Having beaten another Emirati team, Al Jazira, in the round of 16, Al Ain have serious designs on the trophy they won in 2003 under Bruno Metsu.
But the early start against Al Ittihad brings with it a new challenge and significant implications for UAE football.
No Emirati team has made this stage of the competition since Al Wahda in 2007. Al Ain last contested a quarter-final a year earlier.
This has the potential to be a glorious start to the season even before a ball has been kicked domestically.
Progress will be a massive boost for a team hoping to regain their place at the top of Emirati football after a dismal 2013/14 in which they finished sixth in the AGL table, 21 points behind the champions and bitter rivals Al Ahli.
Zlatko Dalic, the Al Ain manager, will rightly feel that since taking over from Quique Sánchez Flores with three months of the season left, the team’s fortunes have improved dramatically.
In addition to the steady progress in the Champions League, the President’s Cup was won against Al Ahli at Zayed Sports City Stadium in May.
That momentum is in danger of being lost should Al Ain fail to beat Ittihad. A win, though, would have things looking rosy – and not just for Dalic and Al Ain.
Success for Al Ain in the continent’s premier club competition would reflect positively on the recently rebranded domestic league – a competition that has not always been taken seriously outside the UAE.

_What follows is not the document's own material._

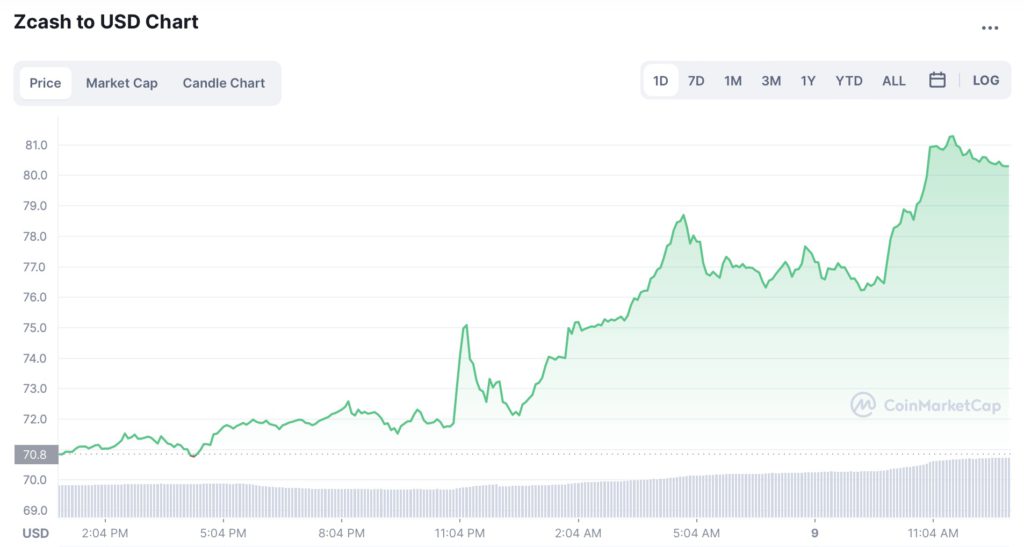Select the 1D time range

(661, 80)
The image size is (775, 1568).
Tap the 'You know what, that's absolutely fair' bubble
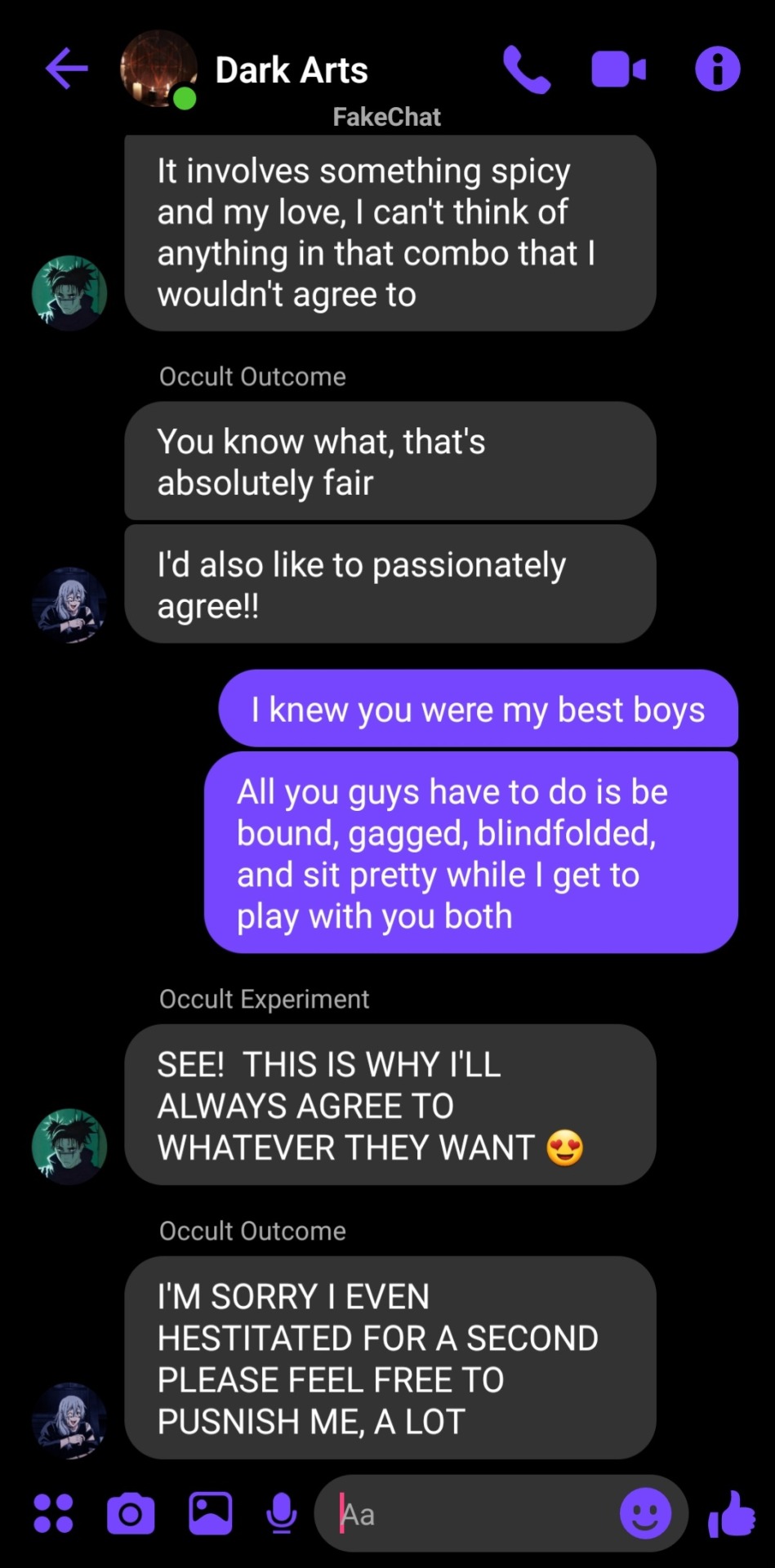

Over the past two years, things have started to change as clubs have learnt their lessons.
It may not be anywhere near the standard of the top European leagues, and even a few Asian ones, but the AGL can no longer be mocked as a retirement home for big-name foreign signings at the tail end of their careers.
One player has done more than anyone else to change attitudes.
When Asamoah Gyan left the high life of the English Premier League to join Al Ain three years ago, he was derided as a player with a lack of ambition.
Yet his move has been an unqualified success for player and club, and he showed at the recent World Cup in Brazil that, far from losing his edge, he remains a formidable player at international level.
Gyan, who has just signed a contract extension at Al Ain, has maintained that the Asian Champions League is one of the main reasons he remains at the club.
He has already scored 10 goals in this year’s competition, with three coming in the two games against Al Jazira.
There is every indication he can keep that impressive run going and lead Al Ain all the way to the two-legged final on October 25 and November 1.
Should Al Ain win the trophy for the second time in their history, expect the AGL to reap the benefits.
Nothing boosts a domestic league more than the success of its clubs in continental competitions.
In the past 15 years, the English clubs has provided four Uefa Champions League winners, four finalists and several other semi-finalists. Its reputation, despite the continuing failures of the England national team, has never been higher and it continues to be the top destination in the world for players.
As it happens, the UAE national team is doing its part for the AGL, thanks to a renaissance of its own over the past two years.
Success at the Gulf Cup of Nations, not to mention the 2015 Asian Cup in Australia, coupled with progress for Al Ain next week could herald the AGL’s most prosperous era.
The pressure is on Dalic and his troops to deliver Tuesday night.